━━ Source document
Romantically Challenged is an American sitcom television series that aired on ABC from April 19, 2010, to May 17, 2010. The series is set in Pittsburgh and was created by Ricky Blitt, who is also the show's head writer. It stars Alyssa Milano. On May 16, 2010, ABC officially canceled the series;  six episodes were produced, but only four aired.

Premise
Milano plays Rebecca Thomas, a recently divorced single mom attorney in Pittsburgh who hasn't dated "since Bill Clinton was president". The show will follow her transition from family life to primary bread winner. Milano had stated that the show would most likely be on beyond the 9 p.m. time slot, probably following Dancing with the Stars, saying: "I don't know if it's an 8 o'clock show . . . There are a lot of jokes about sex."
━━━━
## Task to carry out
Rewrite the passage about Romantically Challenged, beginning at "Romantically Challenged is" and stopping after "only four aired.", with "ABC" changed to "NBC". The rows that follow are drawn from a separate source.
━━ Supplied data
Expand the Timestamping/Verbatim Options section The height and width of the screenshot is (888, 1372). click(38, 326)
━━━━
━━ Supplied data
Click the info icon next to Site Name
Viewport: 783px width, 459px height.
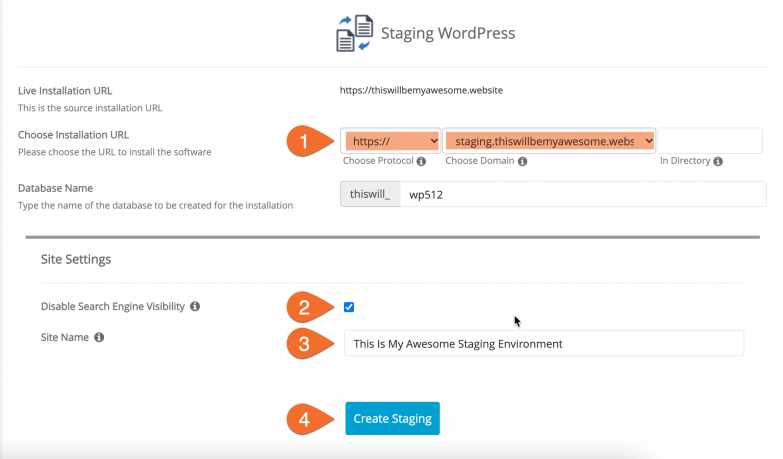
━━━━
## Solution to this task
Romantically Challenged is an American sitcom television series that aired on NBC from April 19, 2010, to May 17, 2010. The series is set in Pittsburgh and was created by Ricky Blitt, who is also the show's head writer. It stars Alyssa Milano. On May 16, 2010, NBC officially canceled the series;  six episodes were produced, but only four aired.